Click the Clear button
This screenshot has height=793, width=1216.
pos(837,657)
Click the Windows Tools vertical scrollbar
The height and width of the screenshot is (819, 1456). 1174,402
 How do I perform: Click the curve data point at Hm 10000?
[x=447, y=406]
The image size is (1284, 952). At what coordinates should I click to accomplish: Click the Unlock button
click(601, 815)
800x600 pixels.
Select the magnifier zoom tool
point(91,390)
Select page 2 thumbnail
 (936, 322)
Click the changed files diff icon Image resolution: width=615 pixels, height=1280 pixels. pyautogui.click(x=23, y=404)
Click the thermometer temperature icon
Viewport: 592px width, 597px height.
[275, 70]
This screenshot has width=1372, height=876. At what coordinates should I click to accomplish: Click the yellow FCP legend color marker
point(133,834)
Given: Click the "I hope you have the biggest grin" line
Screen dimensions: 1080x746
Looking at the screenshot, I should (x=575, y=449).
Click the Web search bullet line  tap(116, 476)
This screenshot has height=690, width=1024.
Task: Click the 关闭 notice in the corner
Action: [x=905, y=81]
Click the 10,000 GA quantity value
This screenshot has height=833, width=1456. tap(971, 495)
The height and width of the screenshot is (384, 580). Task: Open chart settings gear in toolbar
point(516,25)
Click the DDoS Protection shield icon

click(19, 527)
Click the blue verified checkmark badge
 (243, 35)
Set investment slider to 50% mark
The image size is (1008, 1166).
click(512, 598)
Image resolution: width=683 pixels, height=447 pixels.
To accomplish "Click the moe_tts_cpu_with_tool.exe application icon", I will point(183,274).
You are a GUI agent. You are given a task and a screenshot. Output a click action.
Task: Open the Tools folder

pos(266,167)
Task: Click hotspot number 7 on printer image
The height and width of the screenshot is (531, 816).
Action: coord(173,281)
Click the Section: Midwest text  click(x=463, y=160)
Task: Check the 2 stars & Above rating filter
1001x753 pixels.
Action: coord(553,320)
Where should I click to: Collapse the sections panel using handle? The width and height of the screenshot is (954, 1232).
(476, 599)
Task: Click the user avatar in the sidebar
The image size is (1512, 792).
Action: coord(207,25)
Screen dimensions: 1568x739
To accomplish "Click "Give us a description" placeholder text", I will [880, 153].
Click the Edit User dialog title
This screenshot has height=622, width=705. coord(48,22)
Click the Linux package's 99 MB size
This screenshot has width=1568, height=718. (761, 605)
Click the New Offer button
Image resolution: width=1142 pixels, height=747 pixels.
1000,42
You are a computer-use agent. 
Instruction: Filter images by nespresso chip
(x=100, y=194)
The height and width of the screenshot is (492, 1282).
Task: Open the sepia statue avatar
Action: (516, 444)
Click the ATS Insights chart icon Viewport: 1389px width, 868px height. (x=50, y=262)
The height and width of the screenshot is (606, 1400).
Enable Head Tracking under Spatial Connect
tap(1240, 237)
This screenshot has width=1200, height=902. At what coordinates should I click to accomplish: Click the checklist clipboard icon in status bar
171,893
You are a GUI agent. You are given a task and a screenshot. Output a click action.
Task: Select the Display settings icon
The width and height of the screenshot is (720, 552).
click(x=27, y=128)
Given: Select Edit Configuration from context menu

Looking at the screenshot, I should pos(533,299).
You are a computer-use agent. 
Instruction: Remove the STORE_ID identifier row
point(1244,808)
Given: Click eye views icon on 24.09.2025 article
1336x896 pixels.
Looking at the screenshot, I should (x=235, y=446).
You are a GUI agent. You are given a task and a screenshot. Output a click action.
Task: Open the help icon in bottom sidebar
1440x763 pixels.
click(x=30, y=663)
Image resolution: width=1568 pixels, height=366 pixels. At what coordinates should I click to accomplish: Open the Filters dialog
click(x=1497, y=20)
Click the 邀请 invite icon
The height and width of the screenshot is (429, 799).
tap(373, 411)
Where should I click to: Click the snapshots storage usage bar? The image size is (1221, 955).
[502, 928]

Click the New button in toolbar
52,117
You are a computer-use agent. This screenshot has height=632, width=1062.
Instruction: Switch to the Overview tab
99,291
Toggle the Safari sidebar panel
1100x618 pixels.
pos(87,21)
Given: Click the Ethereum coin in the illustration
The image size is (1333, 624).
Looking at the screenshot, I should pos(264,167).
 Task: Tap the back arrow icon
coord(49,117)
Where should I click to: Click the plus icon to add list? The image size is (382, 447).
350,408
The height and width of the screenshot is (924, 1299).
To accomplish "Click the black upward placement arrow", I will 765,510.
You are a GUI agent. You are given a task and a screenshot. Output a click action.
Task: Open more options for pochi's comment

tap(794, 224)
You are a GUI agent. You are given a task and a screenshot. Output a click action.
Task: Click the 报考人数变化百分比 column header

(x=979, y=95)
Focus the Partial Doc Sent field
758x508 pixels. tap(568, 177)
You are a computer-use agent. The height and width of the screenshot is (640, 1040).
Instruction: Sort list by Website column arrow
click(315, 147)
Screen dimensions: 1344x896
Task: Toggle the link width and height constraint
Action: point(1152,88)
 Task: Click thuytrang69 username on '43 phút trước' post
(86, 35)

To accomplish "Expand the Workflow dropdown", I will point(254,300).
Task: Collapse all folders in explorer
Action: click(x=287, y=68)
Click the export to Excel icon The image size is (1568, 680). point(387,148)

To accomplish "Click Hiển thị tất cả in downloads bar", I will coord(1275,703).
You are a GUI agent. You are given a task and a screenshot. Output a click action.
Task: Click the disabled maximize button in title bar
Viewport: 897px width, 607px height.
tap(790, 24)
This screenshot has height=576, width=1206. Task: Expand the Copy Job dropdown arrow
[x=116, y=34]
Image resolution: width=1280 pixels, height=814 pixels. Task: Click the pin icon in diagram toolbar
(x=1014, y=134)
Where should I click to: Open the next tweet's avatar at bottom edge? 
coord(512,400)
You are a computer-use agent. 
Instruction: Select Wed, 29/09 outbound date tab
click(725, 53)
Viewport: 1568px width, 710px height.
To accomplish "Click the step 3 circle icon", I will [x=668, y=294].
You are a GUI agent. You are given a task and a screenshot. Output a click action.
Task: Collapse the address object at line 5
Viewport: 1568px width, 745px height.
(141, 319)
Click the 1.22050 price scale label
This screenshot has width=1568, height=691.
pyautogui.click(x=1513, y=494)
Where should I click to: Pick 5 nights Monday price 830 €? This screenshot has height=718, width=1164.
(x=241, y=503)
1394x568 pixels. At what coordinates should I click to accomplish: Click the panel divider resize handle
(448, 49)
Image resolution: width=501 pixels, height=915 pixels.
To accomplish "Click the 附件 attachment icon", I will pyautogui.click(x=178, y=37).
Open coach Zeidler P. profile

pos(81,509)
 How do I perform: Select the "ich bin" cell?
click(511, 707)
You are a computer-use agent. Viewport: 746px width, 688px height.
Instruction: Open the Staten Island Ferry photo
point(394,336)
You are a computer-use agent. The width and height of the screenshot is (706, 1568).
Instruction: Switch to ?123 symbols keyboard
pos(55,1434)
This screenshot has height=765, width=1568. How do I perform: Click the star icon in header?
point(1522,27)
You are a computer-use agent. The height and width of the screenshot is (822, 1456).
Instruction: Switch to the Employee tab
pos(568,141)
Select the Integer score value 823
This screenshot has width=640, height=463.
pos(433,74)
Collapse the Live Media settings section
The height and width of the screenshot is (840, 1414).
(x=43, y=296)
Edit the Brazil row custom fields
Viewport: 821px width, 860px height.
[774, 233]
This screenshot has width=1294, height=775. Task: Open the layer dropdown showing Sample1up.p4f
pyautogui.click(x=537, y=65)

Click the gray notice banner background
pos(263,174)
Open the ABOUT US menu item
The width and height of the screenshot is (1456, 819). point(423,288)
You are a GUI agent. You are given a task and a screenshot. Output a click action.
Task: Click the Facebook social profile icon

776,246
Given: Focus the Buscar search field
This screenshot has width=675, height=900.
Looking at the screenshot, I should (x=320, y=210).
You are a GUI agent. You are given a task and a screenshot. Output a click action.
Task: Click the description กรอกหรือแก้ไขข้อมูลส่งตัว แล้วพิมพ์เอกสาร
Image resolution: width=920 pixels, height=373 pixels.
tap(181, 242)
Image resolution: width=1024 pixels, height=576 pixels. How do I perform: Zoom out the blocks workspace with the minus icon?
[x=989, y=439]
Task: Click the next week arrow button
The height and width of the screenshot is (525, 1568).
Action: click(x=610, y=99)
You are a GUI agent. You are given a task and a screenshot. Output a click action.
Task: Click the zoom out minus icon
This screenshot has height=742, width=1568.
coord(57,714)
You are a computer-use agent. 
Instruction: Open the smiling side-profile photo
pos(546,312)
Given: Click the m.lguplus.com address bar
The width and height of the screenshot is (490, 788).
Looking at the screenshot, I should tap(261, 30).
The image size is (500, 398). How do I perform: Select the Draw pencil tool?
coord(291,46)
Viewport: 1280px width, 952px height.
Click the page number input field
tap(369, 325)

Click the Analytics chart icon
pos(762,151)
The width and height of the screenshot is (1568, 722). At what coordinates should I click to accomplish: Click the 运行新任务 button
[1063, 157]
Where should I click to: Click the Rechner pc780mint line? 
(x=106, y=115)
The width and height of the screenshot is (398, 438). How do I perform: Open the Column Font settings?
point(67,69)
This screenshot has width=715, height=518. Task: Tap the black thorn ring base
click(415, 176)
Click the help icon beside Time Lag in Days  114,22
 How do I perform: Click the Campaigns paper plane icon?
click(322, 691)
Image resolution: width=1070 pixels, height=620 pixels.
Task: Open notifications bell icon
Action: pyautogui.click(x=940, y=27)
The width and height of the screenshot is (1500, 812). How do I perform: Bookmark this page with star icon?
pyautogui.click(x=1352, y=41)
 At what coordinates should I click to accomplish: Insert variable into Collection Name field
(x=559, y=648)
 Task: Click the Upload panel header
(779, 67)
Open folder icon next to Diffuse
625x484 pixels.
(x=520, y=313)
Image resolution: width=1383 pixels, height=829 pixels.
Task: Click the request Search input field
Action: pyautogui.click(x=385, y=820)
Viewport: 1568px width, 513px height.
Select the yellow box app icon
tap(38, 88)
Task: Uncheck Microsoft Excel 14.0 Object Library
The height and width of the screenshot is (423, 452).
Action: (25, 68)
* * *
◆ Task details ◆
Show every line of the records that contains the word "arrow", matching its case exactly.

◆ Expected output ◆
 Task: Tap the back arrow icon
To accomplish "Click the black upward placement arrow", I will 765,510.
Instruction: Sort list by Website column arrow
This screenshot has height=576, width=1206. Task: Expand the Copy Job dropdown arrow
Task: Click the next week arrow button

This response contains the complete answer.